日立オートモティブシステムズは、自動運転でカメラが白線を認識できない場合でも、車線を維持できる技術を開発した。カメラで取得した数秒から数十秒前の白線データを基に、制御用地図データ上の自車位置を把握するのが特徴である。現在開発中の自動運転車に搭載し、2017年以降の実用化を目指す。

 自動運転で車線を維持するには、現在走っている車線内の自車位置を正確に把握する必要がある。そのために、GPS(全地球測位システム)から得られる位置の情報や、カメラで読み取った車両前方の白線の位置情報などを用いて、制御用地図データ上で自車の位置を特定する場合が多い。その結果を基に、操舵や加減速を制御して車線を維持する。

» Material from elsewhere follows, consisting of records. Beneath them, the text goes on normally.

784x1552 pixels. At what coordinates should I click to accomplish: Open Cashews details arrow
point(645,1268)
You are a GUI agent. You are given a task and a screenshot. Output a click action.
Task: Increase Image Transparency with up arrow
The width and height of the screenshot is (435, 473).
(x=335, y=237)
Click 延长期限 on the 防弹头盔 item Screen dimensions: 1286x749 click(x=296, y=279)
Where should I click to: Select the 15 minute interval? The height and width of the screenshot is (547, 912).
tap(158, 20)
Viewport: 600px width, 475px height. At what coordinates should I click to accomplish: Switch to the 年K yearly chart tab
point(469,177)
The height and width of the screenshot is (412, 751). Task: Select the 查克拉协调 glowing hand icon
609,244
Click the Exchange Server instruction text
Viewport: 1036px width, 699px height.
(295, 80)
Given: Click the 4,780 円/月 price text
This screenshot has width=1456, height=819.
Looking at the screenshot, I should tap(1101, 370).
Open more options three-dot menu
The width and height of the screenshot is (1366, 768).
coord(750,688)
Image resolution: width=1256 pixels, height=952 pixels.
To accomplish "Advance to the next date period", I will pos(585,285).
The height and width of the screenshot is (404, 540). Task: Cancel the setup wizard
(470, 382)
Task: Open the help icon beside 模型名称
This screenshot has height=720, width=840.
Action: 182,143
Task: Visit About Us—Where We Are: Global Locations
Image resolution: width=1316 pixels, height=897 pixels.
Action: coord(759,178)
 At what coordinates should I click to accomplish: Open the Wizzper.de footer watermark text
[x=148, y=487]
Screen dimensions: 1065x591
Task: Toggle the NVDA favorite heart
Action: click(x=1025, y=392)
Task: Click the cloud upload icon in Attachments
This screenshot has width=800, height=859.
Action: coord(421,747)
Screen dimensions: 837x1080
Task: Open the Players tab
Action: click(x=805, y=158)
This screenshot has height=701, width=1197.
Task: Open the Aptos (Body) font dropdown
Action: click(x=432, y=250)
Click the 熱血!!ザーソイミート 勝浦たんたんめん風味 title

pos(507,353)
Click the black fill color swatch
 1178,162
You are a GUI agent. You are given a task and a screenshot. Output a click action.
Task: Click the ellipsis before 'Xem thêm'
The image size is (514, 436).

 ここで問題になるのは、逆光などで車両前方の白線を、カメラが認識できなくなった場合である。その対策として、カメラ以外の情報で車両前方の車線の状態を推定する方法がある。GPSや車輪速センサーなどの情報を使って車線内の自車位置を推定し、その結果を地図データ上に反映させて、車両前方の車線の状況を予測するものである。ただし、GPSの測位精度は2~3m。車両が建物の陰などに入ると、測位精度が大きく低下する場合がある。